Xerox Color C60 Drivers, Tray, Color, and Print Quality Failures

This page exists because Xerox Color C60 problems often present as configuration or driver issues: the device powers on, reports ready, and may copy successfully, yet specific trays cannot be selected, colors fail to render correctly, or print artifacts appear across jobs. In reported cases, reinstalling drivers or changing print applications did not consistently resolve the underlying behavior. 

Problem: Unable to print from Tray 6 (jobs route to Tray 5 bypass)

What users observed: Print jobs could not be forced to Tray 6 and were redirected to Tray 5 bypass automatically. Tray 6 worked for copying, but was not selectable or recognized correctly for printing. Media sizes expected in Tray 6 (including larger formats) did not appear as supported from the workstation side.

What was tried: The workstation software and drivers were updated. Tray selection was attempted from job properties. Paper size support was reviewed in the print interface.

How this played out: The issue persisted when the system did not recognize the high-capacity tray configuration for print jobs. Resolution paths depended on the tray configuration being correctly enabled and mapped in the device’s administrative settings and driver/queue definition, so the controller exposed Tray 6 as a valid source for the requested sizes.

Problem: Heavy dark colors

What users observed: Prints produced overly dark shadow areas where detail was lost, even when files were prepared carefully. Dark regions were printed as heavy black and did not match the expected tonal separation.
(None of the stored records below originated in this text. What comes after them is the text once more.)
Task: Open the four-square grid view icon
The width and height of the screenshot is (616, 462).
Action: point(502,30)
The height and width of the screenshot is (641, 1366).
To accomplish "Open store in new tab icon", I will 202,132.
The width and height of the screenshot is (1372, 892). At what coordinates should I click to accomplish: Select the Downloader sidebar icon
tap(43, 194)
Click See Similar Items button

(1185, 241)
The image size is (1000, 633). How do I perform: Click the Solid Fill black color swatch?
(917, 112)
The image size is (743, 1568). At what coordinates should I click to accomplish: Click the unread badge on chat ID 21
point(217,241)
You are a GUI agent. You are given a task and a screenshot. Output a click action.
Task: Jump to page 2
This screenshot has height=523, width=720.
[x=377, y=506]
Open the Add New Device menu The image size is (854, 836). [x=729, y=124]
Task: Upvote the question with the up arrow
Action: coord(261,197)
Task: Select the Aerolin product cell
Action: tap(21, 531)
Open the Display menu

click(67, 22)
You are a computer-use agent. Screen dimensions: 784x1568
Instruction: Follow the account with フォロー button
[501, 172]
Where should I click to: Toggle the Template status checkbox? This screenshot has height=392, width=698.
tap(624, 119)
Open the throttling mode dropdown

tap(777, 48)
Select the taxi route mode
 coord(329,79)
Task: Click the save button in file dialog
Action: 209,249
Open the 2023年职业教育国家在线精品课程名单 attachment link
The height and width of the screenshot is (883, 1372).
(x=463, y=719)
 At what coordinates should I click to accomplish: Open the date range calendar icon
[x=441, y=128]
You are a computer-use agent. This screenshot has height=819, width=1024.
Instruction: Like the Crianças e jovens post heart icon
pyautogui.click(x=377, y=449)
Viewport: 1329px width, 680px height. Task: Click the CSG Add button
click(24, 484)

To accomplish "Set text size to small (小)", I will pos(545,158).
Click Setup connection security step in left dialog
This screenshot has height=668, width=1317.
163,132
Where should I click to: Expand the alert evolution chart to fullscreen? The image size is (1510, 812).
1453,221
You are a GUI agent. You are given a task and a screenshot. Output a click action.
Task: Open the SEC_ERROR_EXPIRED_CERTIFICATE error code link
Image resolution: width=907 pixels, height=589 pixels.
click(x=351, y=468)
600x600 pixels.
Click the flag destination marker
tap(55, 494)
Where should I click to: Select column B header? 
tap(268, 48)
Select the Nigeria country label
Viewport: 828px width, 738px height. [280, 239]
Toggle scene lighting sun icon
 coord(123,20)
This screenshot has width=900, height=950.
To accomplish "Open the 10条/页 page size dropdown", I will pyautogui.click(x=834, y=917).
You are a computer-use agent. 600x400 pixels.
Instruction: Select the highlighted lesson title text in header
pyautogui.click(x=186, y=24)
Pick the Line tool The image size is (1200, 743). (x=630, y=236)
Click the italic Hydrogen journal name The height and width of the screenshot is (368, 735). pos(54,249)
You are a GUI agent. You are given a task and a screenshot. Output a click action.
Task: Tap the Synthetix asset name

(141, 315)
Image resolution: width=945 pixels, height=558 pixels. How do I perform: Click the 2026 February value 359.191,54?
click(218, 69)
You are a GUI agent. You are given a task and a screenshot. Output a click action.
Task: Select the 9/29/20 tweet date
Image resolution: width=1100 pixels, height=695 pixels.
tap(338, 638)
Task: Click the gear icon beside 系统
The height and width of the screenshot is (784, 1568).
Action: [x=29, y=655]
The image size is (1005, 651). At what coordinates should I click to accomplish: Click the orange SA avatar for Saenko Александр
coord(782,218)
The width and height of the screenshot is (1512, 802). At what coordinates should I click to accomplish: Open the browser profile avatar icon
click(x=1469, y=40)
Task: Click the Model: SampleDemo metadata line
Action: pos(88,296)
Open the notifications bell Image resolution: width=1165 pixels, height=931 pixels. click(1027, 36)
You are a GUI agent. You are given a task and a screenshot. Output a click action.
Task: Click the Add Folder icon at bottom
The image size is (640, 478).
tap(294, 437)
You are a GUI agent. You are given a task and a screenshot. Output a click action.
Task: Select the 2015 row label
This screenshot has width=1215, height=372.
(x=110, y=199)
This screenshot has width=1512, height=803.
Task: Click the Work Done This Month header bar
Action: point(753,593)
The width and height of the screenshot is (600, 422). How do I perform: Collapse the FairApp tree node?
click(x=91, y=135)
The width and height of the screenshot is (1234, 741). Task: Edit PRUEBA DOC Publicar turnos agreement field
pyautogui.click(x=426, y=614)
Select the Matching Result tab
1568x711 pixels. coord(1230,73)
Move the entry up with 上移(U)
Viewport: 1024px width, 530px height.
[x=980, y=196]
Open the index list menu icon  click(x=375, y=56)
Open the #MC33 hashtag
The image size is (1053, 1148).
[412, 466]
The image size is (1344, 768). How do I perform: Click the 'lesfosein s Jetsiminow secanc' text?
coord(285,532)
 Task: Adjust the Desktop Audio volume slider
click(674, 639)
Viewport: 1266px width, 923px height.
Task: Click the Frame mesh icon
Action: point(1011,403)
What was tried: The media type was adjusted to match coated/heavy stock. Color settings were changed between CMYK source options, GCR settings were reviewed, and print paths were changed between different applications and file formats. Calibration was attempted.

How this played out: Output depended heavily on the file color space and the controller’s conversion behavior. Converting source files and printing from PDF workflows changed results. 

Problem: Washed-out print on thick paper (heavy fuser / heavy stock)

What users observed: Prints on heavy stock appeared washed out, especially when using heavy-fuser conditions. Lighter fusing conditions reduced the effect but did not eliminate it. High coverage and thicker media showed weak density and poor fusing in darker patches.

What was tried: Transfer components were serviced and cleaned. A second transfer assembly was disassembled and reassembled. Calibration routines were attempted. A known-good transfer assembly was swapped and improved output.

How this played out: Improvement occurred when the second transfer assembly was replaced with a known-good unit, indicating transfer efficiency problems rather than a simple calibration mismatch. 

Problem: Missing black (black prints partially or drops out)

What users observed: Black output printed with missing areas, appearing like an incomplete laydown. The defect was visible in black regions rather than uniform lighting across the page.

What was tried: Gears and developer conditions were checked. Toner delivery to the developer path was suspected. Corona/charge and related voltage delivery were considered.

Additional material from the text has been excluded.